Evolution: The Hits   
 Evolution: The Hits

   Year: 2003   
Tracks: 18


Fan The Flame (Part 1)   
 Fan The Flame (Part 1)

   Year: 1990   
Tracks: 8


Nude   
 Nude

   Year: 1989   
Tracks: 7


Mad, Bad, and Dangerous To Know.   
 Mad, Bad, and Dangerous To Know.

   Year: 1986   
Tracks: 9


Youthquake   
 Youthquake

   Year: 1985   
Tracks: 11


Sophisticated Boom Boom   
 Sophisticated Boom Boom

   Year: 1984   
Tracks: 10




A British dance-pop group which found fame thanks to the antics of androgynous frontman Pete Burns, Dead or Alive formed in Liverpool in 1980. Burns first base surfaced three eld prior in the Mystery Girls, after heading the proto-Goth bikers Nightmares in Wax; he founded Dead or Alive with keyboardist Marty Healey, guitarist Mitch, bassist Sue James and drummer Joe Musker, debuting in 1980 with the Ian Broudie-produced Doors soundalike "I'm Falling." "Number Eleven" followed, but just as the grouping was gaining impulse they were swept aside by the growth of the New Romantic trend, with Burns after charging that confrere intersex Boy George of Culture Club had but stolen his extortionate image.


Undismayed, Burns bad on with a retooled Dead or Alive roll including future Mission U.K. guitarist Wayne Hussey and bassist Mike Percy; over the trend of records including the 1982 It's Been Hours Now EP and the follow-up single "The Stranger," the group evolved into a straight dance banding, and ultimately landed with major label Epic.
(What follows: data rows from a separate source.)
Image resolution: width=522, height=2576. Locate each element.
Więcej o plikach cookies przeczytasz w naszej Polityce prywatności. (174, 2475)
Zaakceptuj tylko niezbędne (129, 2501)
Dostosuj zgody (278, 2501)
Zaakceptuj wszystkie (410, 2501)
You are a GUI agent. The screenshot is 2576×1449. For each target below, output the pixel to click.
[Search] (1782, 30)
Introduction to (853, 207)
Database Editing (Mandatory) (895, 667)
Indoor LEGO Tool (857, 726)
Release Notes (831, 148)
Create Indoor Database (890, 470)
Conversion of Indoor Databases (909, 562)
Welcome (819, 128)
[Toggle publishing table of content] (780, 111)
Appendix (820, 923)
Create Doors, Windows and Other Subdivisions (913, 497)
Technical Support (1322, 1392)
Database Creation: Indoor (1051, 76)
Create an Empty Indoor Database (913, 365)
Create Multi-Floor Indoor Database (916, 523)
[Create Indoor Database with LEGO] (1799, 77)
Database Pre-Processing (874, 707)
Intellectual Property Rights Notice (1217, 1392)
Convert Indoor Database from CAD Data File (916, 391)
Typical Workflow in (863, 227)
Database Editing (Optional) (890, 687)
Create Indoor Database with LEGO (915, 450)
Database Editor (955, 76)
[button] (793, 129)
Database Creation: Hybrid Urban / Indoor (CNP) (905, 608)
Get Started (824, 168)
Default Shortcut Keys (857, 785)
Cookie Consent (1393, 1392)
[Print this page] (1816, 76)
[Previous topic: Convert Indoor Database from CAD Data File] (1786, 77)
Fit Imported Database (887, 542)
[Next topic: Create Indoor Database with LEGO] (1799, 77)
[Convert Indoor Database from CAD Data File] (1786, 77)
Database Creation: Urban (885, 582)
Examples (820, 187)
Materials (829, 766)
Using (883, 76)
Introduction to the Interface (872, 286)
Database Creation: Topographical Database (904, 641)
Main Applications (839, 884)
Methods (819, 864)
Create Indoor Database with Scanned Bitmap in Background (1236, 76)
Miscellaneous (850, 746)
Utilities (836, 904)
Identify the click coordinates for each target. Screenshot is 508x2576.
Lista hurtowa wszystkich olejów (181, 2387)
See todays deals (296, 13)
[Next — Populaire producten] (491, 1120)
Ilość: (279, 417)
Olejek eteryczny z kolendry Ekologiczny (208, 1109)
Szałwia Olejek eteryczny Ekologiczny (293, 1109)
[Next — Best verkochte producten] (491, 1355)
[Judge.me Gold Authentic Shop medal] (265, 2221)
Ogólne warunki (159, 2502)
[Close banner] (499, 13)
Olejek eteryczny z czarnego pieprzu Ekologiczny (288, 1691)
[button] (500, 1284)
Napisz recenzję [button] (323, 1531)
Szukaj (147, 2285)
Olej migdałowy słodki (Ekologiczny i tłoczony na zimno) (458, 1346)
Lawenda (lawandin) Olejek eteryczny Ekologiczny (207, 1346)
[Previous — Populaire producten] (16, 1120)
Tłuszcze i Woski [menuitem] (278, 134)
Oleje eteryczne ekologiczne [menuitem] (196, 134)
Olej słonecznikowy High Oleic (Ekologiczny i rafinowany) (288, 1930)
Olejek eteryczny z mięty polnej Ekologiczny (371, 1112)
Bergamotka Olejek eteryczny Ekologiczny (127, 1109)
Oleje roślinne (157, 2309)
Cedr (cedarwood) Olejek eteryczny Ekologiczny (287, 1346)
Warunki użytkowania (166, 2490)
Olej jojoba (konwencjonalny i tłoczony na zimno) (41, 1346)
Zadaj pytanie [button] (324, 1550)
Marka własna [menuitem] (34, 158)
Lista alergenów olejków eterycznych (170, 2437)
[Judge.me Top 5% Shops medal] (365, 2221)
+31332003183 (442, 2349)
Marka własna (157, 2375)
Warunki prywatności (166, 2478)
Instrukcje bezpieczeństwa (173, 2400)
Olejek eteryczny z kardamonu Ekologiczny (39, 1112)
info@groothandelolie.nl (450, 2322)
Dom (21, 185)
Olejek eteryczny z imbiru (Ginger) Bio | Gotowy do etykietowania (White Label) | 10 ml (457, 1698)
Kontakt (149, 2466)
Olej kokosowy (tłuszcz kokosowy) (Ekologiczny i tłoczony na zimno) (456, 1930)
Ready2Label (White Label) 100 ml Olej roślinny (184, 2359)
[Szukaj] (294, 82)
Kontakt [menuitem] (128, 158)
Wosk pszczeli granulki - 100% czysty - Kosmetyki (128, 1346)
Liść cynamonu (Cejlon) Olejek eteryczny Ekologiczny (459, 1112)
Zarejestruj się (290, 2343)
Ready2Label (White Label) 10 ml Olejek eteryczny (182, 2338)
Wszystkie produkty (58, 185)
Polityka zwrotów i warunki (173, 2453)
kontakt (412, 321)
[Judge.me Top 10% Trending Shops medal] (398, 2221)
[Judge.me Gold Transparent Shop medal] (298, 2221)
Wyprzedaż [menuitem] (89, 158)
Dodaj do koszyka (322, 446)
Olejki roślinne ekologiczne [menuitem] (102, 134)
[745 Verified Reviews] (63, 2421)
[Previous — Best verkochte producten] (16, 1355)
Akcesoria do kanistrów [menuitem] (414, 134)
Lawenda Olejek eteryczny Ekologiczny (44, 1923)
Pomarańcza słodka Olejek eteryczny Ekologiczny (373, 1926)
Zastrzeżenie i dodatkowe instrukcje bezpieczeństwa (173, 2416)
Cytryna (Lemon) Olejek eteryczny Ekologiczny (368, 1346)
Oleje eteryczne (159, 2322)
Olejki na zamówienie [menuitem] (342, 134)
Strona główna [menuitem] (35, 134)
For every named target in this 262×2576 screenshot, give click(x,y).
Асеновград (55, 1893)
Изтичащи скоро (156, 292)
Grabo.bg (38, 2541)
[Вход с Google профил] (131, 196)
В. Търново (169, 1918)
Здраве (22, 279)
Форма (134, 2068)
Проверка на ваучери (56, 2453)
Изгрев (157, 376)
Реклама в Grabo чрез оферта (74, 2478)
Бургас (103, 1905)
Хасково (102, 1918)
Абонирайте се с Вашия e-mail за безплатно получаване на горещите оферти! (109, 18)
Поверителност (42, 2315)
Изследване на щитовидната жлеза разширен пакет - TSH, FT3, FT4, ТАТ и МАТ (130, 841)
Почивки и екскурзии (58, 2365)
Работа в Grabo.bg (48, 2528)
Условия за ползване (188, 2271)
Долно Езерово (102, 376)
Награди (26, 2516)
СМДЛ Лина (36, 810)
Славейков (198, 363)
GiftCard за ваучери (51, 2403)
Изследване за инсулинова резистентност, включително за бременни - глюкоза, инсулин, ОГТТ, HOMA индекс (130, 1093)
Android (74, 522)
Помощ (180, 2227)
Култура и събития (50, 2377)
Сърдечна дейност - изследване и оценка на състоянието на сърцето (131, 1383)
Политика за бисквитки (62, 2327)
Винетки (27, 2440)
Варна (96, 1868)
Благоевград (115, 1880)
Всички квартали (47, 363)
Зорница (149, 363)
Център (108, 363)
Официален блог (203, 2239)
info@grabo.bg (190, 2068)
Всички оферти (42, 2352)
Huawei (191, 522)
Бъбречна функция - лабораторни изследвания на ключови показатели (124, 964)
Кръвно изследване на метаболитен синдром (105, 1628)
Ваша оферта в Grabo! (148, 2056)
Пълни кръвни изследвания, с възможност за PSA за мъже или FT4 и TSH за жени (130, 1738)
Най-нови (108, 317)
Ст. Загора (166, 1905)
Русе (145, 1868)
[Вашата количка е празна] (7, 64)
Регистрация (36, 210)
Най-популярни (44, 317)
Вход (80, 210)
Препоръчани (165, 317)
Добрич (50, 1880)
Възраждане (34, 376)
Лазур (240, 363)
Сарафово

A series of singles appeared o'er the row of 1983, including "Brumous Circles" and "What I Want; " Hussey soon exited, and it was a line up comprising Burns, Percy, keyboardist Tim Lever and drummer Steve Coy which scored Dead or Alive's first base major hit, a 1984 cover of KC and the Sunshine Band's disco hellenic "That's the Way (I Like It)" which hide just unsure of reaching the British Top 20.


Dead or Alive's full-length debut Sophisticated Boom Boom as well fared well with audiences, only they achieved true stardom in early 1985 with the Hi-NRG smash up "You Spin Me Round (Care a Record)," the first base Number One collide with for the production team of Stock Aitken and Waterman. The next LP Youthquake was as well a smash, yielding further hits in the form of the singles "Lover Come Back to


Me," "In Too Deep" and "My Heart Goes Bang." 1986's "Brand New Lover" unbroken the mathematical group in the calcium light, simply the 1987 LP Insane, Bad and Dangerous to Know proved fateful at plate and in the U.S., although a fervent following emerged in Japan. In the wake of 1989's Nude sculpture, both Lever and Percy left the mathematical group; the nucleus of Burns and Coy remained, additionally taking o'er production and managerial duties. Subsequent Dead or Alive LPs included Fan the Flame, Part One and Nukleopatra.